(Beginning of DOCUMENT EXCERPT)

Look at the adoption of Mozilla’s Firefox browser as a possible corollary example of this. Firefox is a great browser which I find far superior to other current options but for the average (non-geek) user it probably does not add much obvious benefit. The average user may have been told that it is more standards based or that it provides better security but what evidence of this do they really see, day to day? Despite the fact that much of its benefit may be “under the hood,” Firefox has raced to take over 20% of the browser market in only 5 years. This is even more remarkable when you take into account the fact that the only browser with a greater share of the market is Internet Explorer, which comes preinstalled on almost every PC sold. It makes me wonder what Firefox’ market share would be if every user had to make an active choice to install any web browser.
More to the point; let us now imagine an easy to install, easy to operate application which provides constant unobtrusive and easy to understand feedback to the user; about the state of the network and the state of their PC. A tool that not only provides empirical data gathered from around the world but also instant access to feedback, comments and notes from experts and friends alike. A tool that gives the user reliable advice before installing software or clicking a link. A tool that empowers users by allowing them to better understand the state of their connection and of their PC. A tool (or suite of tools) which at the same time provides open, anonymous and invaluable data to Internet researchers across the globe. What would it’s adoption rate be?
When it comes to the Herdict project specifically; I have to take issue with one important fact. In my opinion, a project that aims to defend and invigorate generativity and openness on the Internet (or anywhere for that matter) should be open itself. Professor Zittrain’s clearest description of why we need such a suite of tools is also a strong criticism of developing such tools in a less than open manner:
The touchstone for judging such efforts should be according to the generative principle: do the solutions encourage a system of experimentation? Are the users of the system able, so far as they are interested, to find out how the resources they control—such as a PC—are participating in the environment? Done well, these interventions can lower the ease of mastery of the technology, encouraging even casual users to have some part in directing it, while reducing the accessibility of those users’ machines to outsiders who have not been given explicit and informed permission by the users to make use of them. It is automatic accessibility by outsiders—whether by vendors, malware authors, or governments—that can end up depriving a system of its generative character as its own users are proportionately limited in their own control.

(End of DOCUMENT EXCERPT)

Can you return the excerpt on Firefox and the Herdict project from "More to the" up to and including "adoption rate be?", copied word for word?

(Beginning of MATERIAL PROVIDED)

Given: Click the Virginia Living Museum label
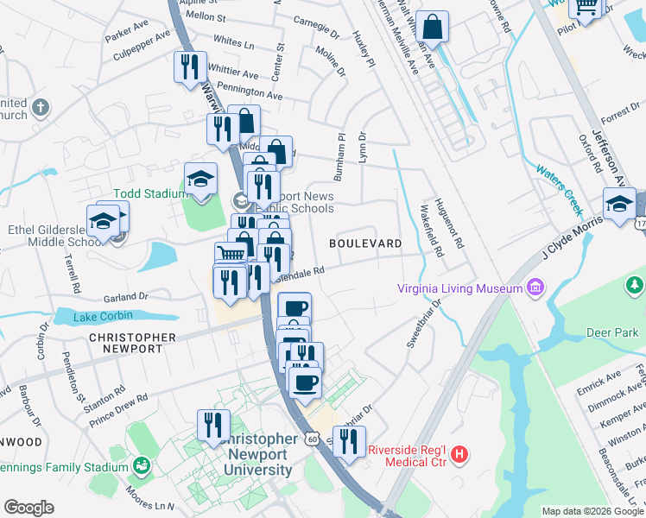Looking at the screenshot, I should click(x=461, y=289).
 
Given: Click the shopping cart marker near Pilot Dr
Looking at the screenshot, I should click(x=586, y=7).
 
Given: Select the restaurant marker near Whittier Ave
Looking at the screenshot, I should click(x=189, y=66).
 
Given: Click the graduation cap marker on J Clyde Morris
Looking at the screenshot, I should click(x=619, y=205).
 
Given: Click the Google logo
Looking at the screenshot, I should click(x=29, y=508).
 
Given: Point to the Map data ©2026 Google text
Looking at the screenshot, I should click(x=592, y=511).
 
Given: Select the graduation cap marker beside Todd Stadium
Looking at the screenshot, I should click(x=200, y=180).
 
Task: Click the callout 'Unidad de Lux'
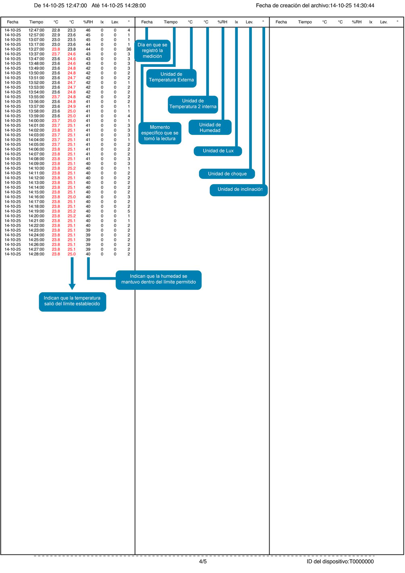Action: pos(218,151)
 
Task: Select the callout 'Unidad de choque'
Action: pos(227,174)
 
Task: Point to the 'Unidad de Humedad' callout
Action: pos(210,127)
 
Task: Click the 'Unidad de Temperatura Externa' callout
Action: pos(171,78)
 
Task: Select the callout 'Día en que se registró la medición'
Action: pos(152,50)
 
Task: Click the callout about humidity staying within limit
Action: pos(159,280)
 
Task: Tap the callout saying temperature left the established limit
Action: pos(73,302)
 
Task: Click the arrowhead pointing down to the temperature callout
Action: pos(72,286)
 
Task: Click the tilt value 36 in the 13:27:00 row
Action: pos(129,49)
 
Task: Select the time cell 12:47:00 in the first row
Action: pos(36,30)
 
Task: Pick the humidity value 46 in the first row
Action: pos(88,30)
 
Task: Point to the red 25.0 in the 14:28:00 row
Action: pos(72,254)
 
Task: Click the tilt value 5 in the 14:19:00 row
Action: pos(129,211)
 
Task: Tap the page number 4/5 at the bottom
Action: pos(203,561)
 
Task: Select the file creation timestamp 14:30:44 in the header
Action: pos(364,5)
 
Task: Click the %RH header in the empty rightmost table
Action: pos(357,22)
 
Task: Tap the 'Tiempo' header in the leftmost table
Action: pos(36,22)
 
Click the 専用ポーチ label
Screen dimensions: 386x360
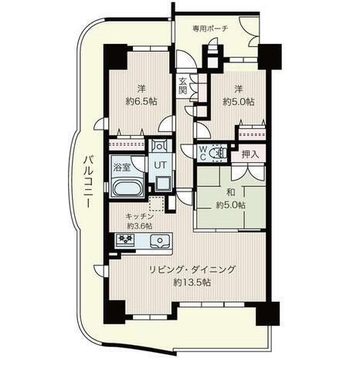pos(210,29)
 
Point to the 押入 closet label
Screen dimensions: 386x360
pos(250,155)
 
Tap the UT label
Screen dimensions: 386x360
pos(161,165)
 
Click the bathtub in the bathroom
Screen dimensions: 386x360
pos(127,188)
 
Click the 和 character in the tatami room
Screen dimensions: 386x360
pos(230,192)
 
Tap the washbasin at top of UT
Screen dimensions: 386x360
pos(159,146)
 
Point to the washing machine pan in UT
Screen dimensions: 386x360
pos(162,183)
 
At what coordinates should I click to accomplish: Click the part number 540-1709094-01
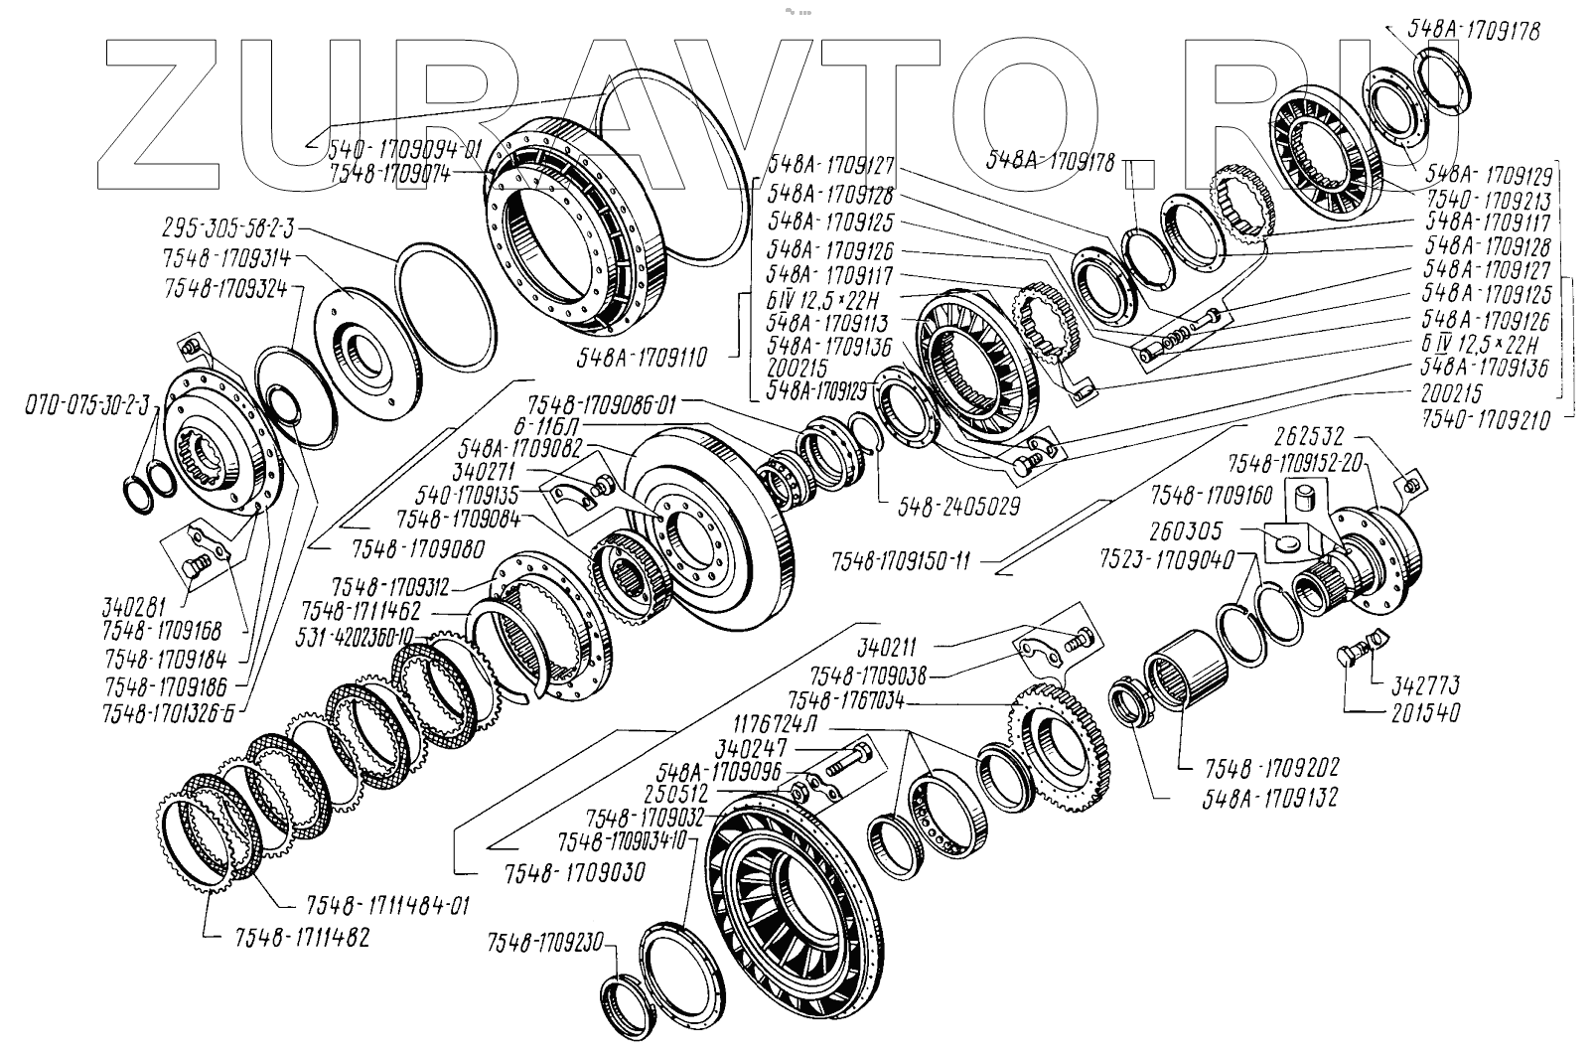tap(405, 150)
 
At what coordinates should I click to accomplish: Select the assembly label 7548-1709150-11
tap(902, 561)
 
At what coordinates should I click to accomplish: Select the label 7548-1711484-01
tap(382, 905)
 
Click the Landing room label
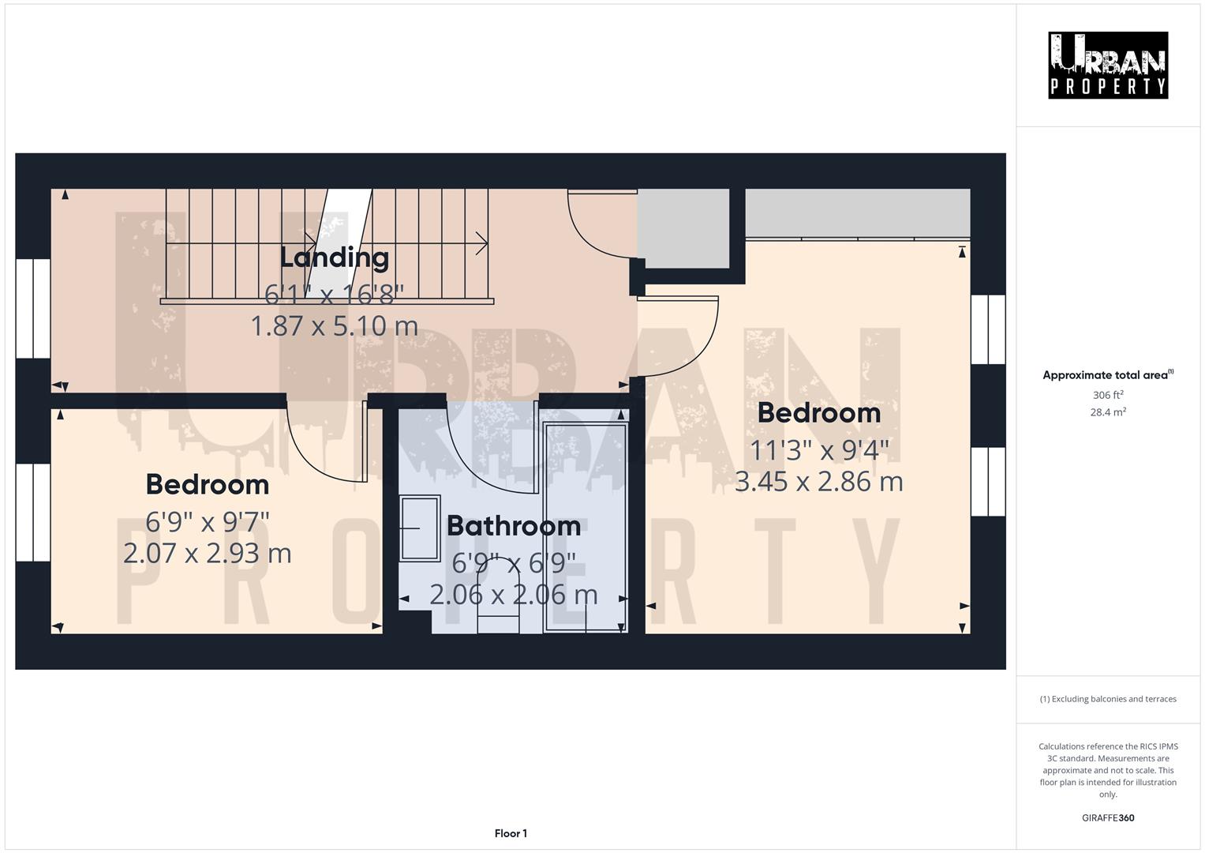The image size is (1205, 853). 335,257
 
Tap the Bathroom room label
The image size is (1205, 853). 514,526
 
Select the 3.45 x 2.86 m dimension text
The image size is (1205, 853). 818,481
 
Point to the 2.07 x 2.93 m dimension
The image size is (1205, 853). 208,553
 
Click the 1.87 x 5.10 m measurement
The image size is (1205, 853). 335,325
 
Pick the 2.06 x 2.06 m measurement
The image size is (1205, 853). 514,594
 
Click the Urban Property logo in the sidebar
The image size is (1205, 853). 1108,66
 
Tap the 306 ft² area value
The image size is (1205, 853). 1108,395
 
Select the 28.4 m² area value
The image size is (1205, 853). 1108,412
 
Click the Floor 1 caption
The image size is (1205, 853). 511,833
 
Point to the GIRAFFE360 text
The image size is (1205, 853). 1108,818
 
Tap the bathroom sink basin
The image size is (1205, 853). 419,528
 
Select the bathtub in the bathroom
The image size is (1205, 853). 585,527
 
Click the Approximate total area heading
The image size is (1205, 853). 1108,375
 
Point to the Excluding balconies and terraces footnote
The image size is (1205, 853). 1108,699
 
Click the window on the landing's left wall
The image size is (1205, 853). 33,308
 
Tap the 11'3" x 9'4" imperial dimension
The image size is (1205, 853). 818,450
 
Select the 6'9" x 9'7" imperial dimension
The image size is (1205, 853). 208,521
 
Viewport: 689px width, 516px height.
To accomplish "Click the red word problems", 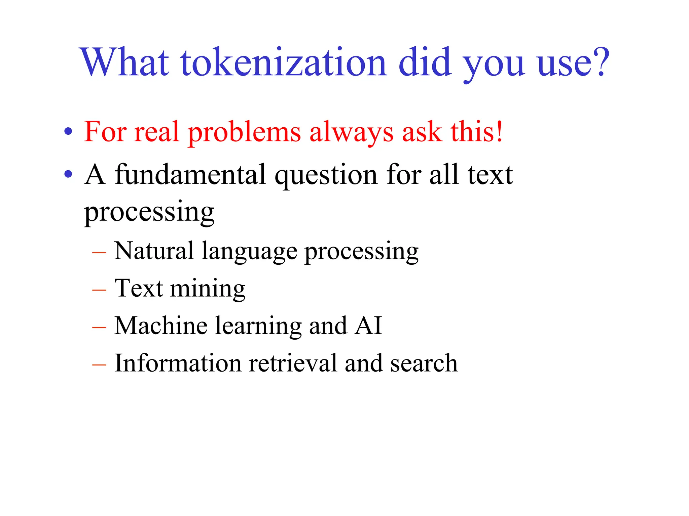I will [244, 133].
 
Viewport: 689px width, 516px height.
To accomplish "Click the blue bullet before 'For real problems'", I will [68, 131].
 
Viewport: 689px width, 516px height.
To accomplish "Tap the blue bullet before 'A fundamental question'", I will [68, 174].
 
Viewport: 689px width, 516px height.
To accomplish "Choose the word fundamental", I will [190, 175].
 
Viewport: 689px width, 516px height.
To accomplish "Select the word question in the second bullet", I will [326, 176].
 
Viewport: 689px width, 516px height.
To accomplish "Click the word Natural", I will [154, 251].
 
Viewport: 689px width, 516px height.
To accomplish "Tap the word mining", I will [208, 290].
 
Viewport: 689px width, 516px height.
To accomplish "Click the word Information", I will [178, 363].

(End of MATERIAL PROVIDED)

▶ _SOLUTION FOR THIS TASK_
More to the point; let us now imagine an easy to install, easy to operate application which provides constant unobtrusive and easy to understand feedback to the user; about the state of the network and the state of their PC. A tool that not only provides empirical data gathered from around the world but also instant access to feedback, comments and notes from experts and friends alike. A tool that gives the user reliable advice before installing software or clicking a link. A tool that empowers users by allowing them to better understand the state of their connection and of their PC. A tool (or suite of tools) which at the same time provides open, anonymous and invaluable data to Internet researchers across the globe. What would it’s adoption rate be?